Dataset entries
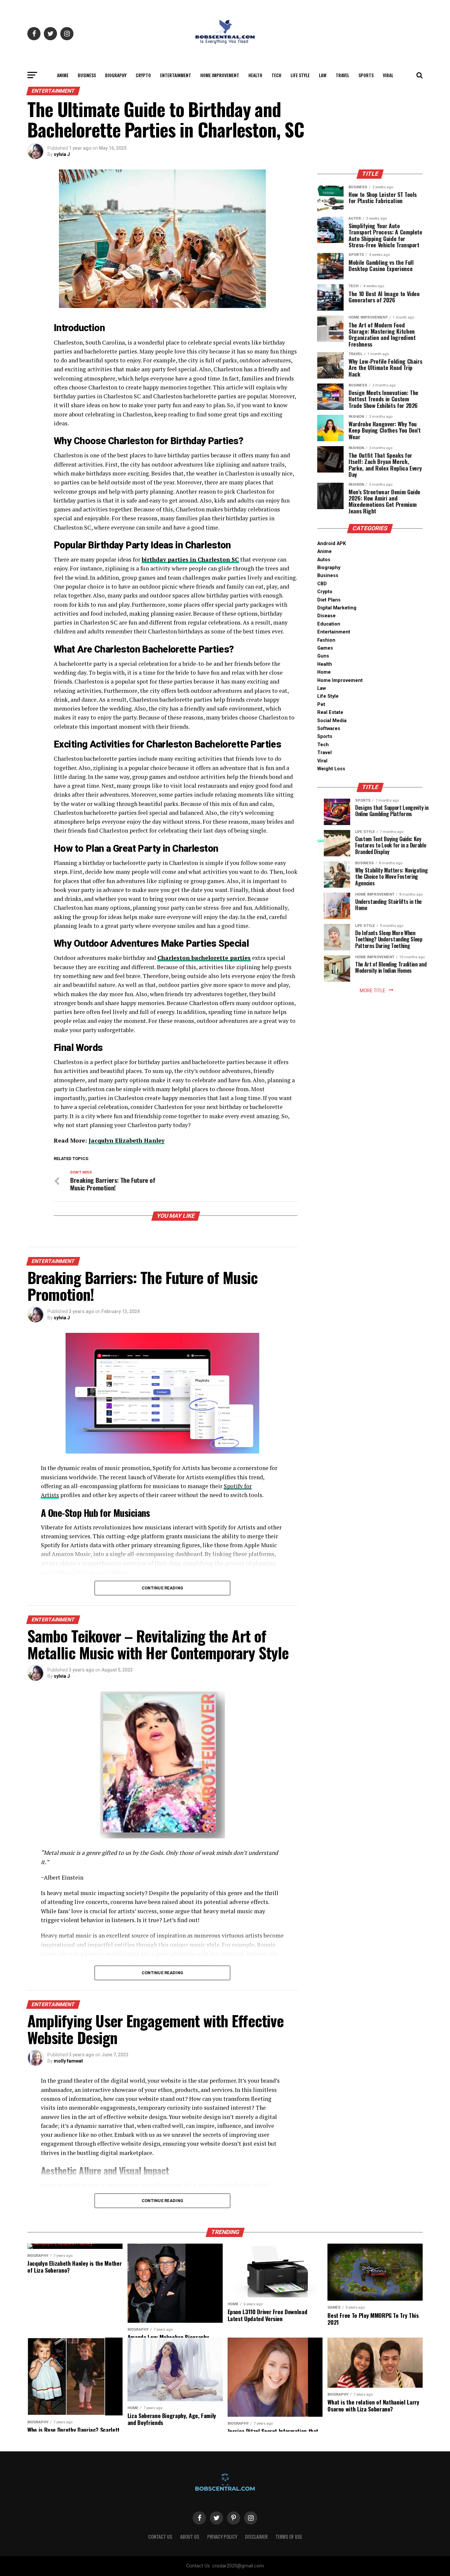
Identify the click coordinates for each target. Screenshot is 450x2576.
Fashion (326, 640)
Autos (323, 560)
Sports (366, 75)
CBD (322, 584)
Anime (63, 75)
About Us (189, 2536)
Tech (276, 75)
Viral (388, 75)
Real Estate (330, 712)
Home (324, 672)
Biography (116, 75)
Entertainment (175, 75)
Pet (321, 704)
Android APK (331, 543)
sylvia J (62, 154)
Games (325, 648)
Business (87, 75)
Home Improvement (219, 75)
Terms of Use (288, 2536)
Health (255, 75)
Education (328, 624)
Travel (342, 75)
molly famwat (68, 2061)
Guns (323, 656)
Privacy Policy (222, 2536)
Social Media (332, 720)
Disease (326, 616)
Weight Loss (331, 769)
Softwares (328, 728)
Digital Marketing (336, 608)
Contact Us (160, 2536)
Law (322, 75)
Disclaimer (256, 2536)
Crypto (143, 75)
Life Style (300, 75)
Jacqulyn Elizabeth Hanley (126, 1140)
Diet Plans (329, 600)
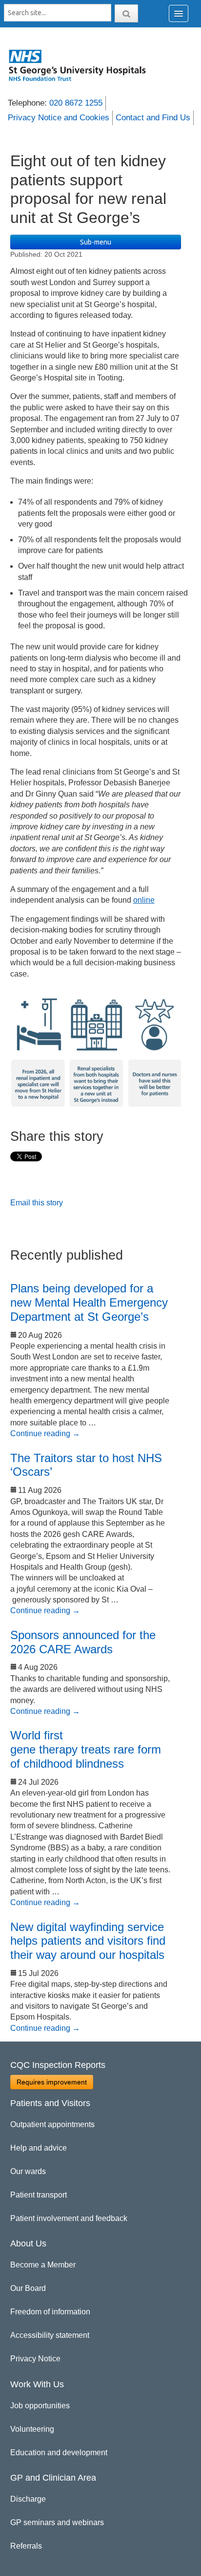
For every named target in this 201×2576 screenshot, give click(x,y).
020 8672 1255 (75, 103)
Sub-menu (95, 242)
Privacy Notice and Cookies (58, 117)
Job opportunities (40, 2405)
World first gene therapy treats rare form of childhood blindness (85, 1749)
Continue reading (45, 1433)
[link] (83, 65)
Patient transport (38, 2195)
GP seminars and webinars (57, 2522)
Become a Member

### What you are asked to do
What lines above run from the one with "Home Improvement (219, 75)" to the one with "Job opportunities (40, 2405)"? Give them again exactly, ends included, and leave the pictures out.

### Task answer
Home Improvement (219, 75)
Terms of Use (288, 2536)
Health (255, 75)
Education (328, 624)
Travel (342, 75)
molly famwat (68, 2061)
Guns (323, 656)
Privacy Policy (222, 2536)
Social Media (332, 720)
Disease (326, 616)
Weight Loss (331, 769)
Softwares (328, 728)
Digital Marketing (336, 608)
Contact Us (160, 2536)
Law (322, 75)
Disclaimer (256, 2536)
Crypto (143, 75)
Life Style (300, 75)
Jacqulyn Elizabeth Hanley (126, 1140)
Diet Plans (329, 600)
For every named target in this 201×2576 screenshot, give click(x,y).
020 8672 1255 (75, 103)
Sub-menu (95, 242)
Privacy Notice and Cookies (58, 117)
Job opportunities (40, 2405)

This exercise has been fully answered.